Objective Evaluation of Efficacy of Decortication in Chronic Pleural Empyema in Adult Patients

Abstract
Background: Chronic pleural empyema (CPE) is the last phase of the triphasic process of pleural empyema development. Lung decortication is the corner stone in management of chronic empyema. This study aimed to objectively evaluate the efficacy of conventional decortication operation in chronic pleural empyema in adult patients. Also to prove that decortication of variable sizes of chronic empyema thoracis lesions is followed by improvement considering respiratory impairment.
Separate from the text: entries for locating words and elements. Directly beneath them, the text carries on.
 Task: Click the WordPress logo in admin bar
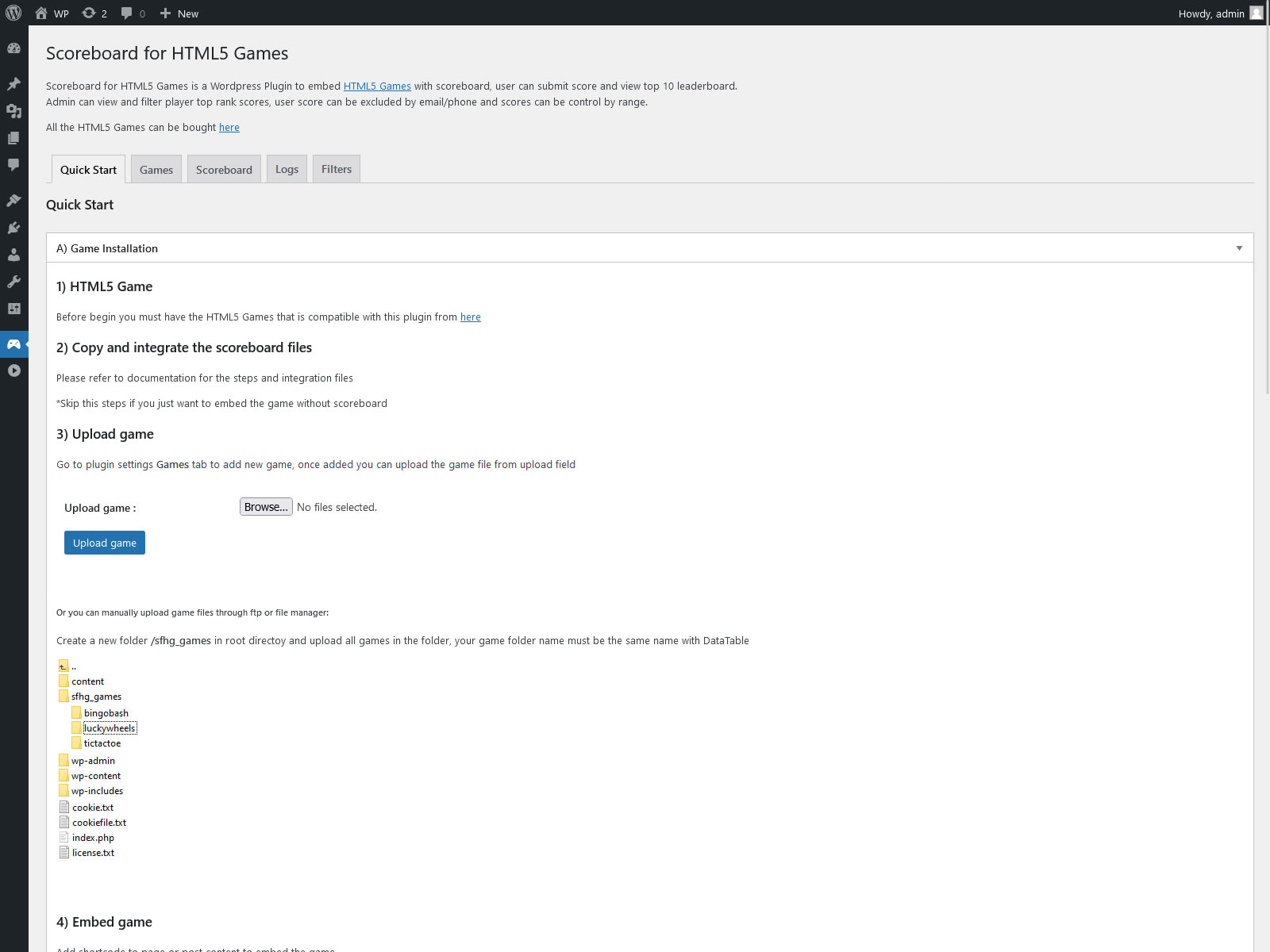click(x=13, y=13)
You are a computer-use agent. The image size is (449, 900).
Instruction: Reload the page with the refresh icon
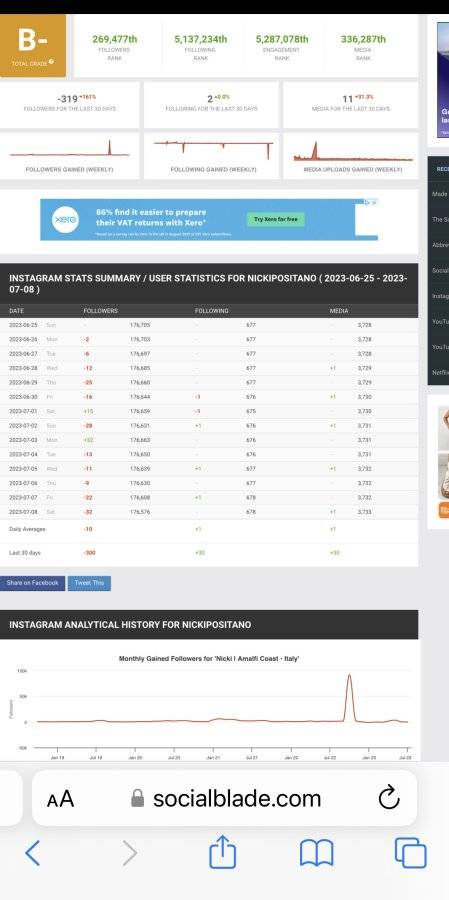(x=389, y=798)
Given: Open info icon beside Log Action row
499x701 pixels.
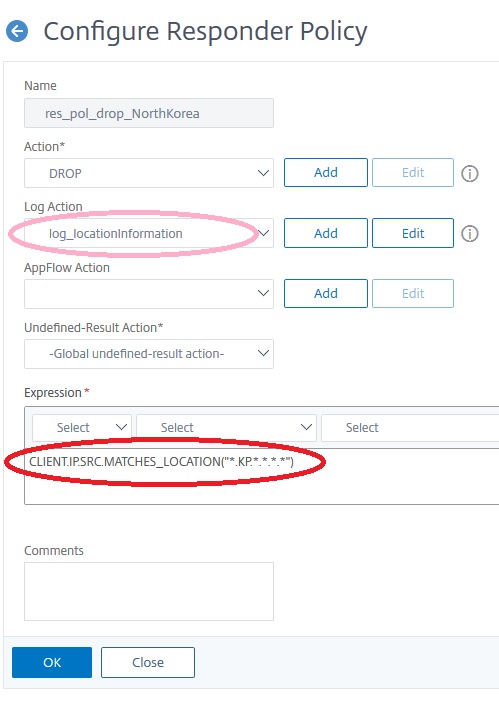Looking at the screenshot, I should pos(469,233).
Methods: This prospective clinical study was conducted on 103 patients undergoing elective lung decortication operation for management of chronic empyema. All patients were subjected to the history taking, general examination, chest examination, computed tomography (CT), pulmonary function test and arterial blood gases. Postoperative evaluation was done in outpatient clinic 6 months post operatively including: Full clinical examination, investigations (acute phase reactants, CT chest, PFT and arterial blood gases. Results: Total leucocytic count, ESR 1st hour, ESR 2nd hour and CRP were significantly decreased in post than pre. FEV1 and FVC were significantly increased in post than pre (P <0.001). FEV1 / FVC Ratio was significantly decreased in post than pre (P <0.001). Transverse and antero-posterior diameters of affected hemithorax were significantly increased in post than pre (P <0.001, 0.019 respectively). Transverse and antero-posterior diameters of normal hemithorax were insignificantly different between post and pre. PaO2 and SpO2 were significantly increased in post than pre (P <0.001). PaCO2 was significantly decreased in post than pre (P <0.001). Conclusions: The improvement in the lung function, arterial blood gases, transverse and antero-posterior diameter of affected and normal hemithorax was proposed to have resulted from the decortication in chronic empyema thoracis. Decortication of variable sizes of chronic pleural empyema lesions is followed by objective improvement considering respiratory impairment.